À peine les résultats alarmistes de leur enquête sont-ils publiés dans Science – certaines simulations annoncent l’effondrement de la pêche mondiale en 2050 – la FAO (l’organisation des Nations Unies pour l’Alimentation et l’Agriculture) réagit. Si les prévisions faites pour 2050 par les chercheurs leur semblent « exagérée », son directeur des ressources halieutiques reconnaît que les menaces pesant sur plusieurs espèces de grands poissons n’est « plus acceptable ». Il faut agir au plus vite, ajoute-t-il, fixer des quotas de pêche, imposer des moratoires, si l’humanité veut éviter  dans 30 ans « une crise alimentaire mondiale ». Peter Kareiva, conseiller scientifique du gouvernement américain auprès des pêcheries, écrit: «  Il n’y a pas d’autre manière de protéger la biodiversité marine qu’en accumulant les données montrant sa valeur économique. » En France, Philippe Cury, directeur du Centre de Recherche Halieutique Méditerranéenne et Tropicale de Sète (CNRS), nous déclare : « Un grand nombre de grandes espèces ont atteint un niveau tellement faible qu’elles ne peuvent plus jouer leur rôle écologique. Diminuer la biodiversité revient à fragiliser la résilience des écosystèmes. Et ce n’est pas l’attitude de l’Europe qui redonne espoir en maintenant la pêche au « thon rouge » en Méditerranée, une espèce dont on pêchera certainement le dernier exemplaire avant 1950… »

La parole à Boris Worm.


ENTRETIEN BORIS WORM

Commençons par la situation sur les côtes. Quel constat après cette enquête ?

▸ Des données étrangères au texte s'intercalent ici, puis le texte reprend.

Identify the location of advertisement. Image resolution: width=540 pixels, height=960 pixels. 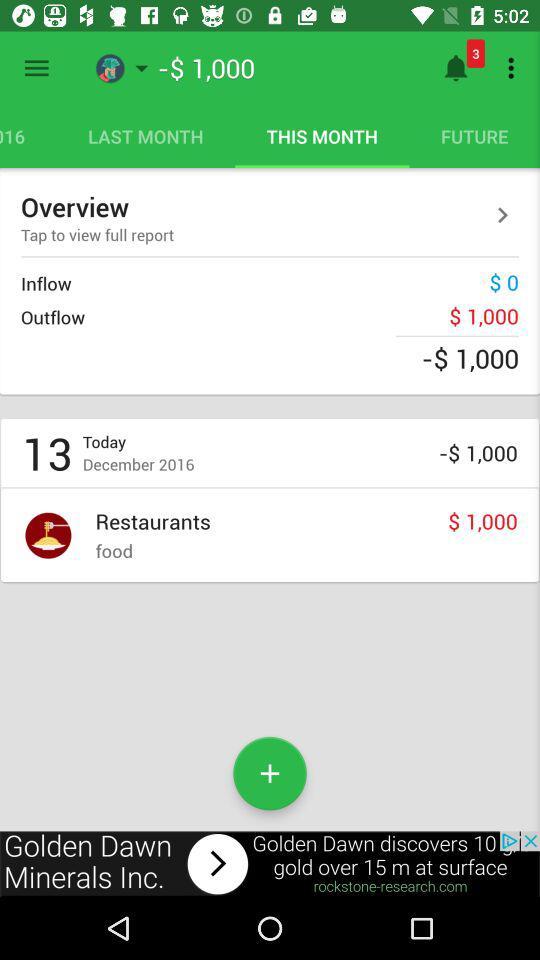
(270, 863).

Notre constat confirme, au niveau global, ce que toutes les enquêtes scientifiques, les rapports de la FAO et la World Wild Foundation (WWF), pressentaient au niveau régional, la moitié des zones littorales au monde se dégrade. Aujourd’hui, la plupart des zones côtières des pays développés sont endommagées et érodées, que ce soit au Japon, en Australie, aux Etats-Unis, en Europe ou sur la zone européenne de la Russie. 70% des récifs de coraux, qui font vivre jusqu’à un million de variétés de poissons, protégent le littoral, sont en voie de disparition. En un siècle, la moitié des zones à palétuviers des régions tropicales humides, les mangroves, habitat d’innombrables espèces de poissons et crustacés, ont disparu, suite aux pollutions, à l’urbanisme, ou transformés en terres agricoles. Les mangroves défendaient les côtes de l’assaut des mers, elles servaient de territoires pour la reproduction, de nurseries. Ajoutez le commerce des fruits de mer. Leur population diminue dangereusement, ce qui nuit à la qualité des eaux. Il faut savoir qu’une colonie d’huîtres filtre l’eau d’une baie toute en trois jours, la nettoyant, résorbant les substances polluantes. Si vous les ramassez toutes, ou détruisez les autres fruits de mers, vous altérez la qualité de l’eau, ce qui va se répercuter sur la reproduction de certains poissons, ou attirer des micro-organismes dangereux. Dans les régions où la qualité de l’eau se dégrade, nous assistons à des invasions d’algues toxiques, de méduses, de substances nocives, responsables de maladies et d’intoxications humaines. Dans les océans, chaque espèce compte. La dégradation d’une seule espèce affecte l’existence et le comportement de toutes. Là où vous surpêchez les grandes espèces, les plus petites prolifèrent, dévorent les œufs et les larves des grandes, ce qui accélère leur disparition. Ajoutez le réchauffement, qui favorise la montée des mers, ce qui risque d’accélérer l’érosion marine de côtes moins protégées. Je suis allé voir les îles les plus lointaines, les plus isolées du monde, les Îles Inaccessibles, là-bas les récifs de coraux s’effritent à cause du réchauffement.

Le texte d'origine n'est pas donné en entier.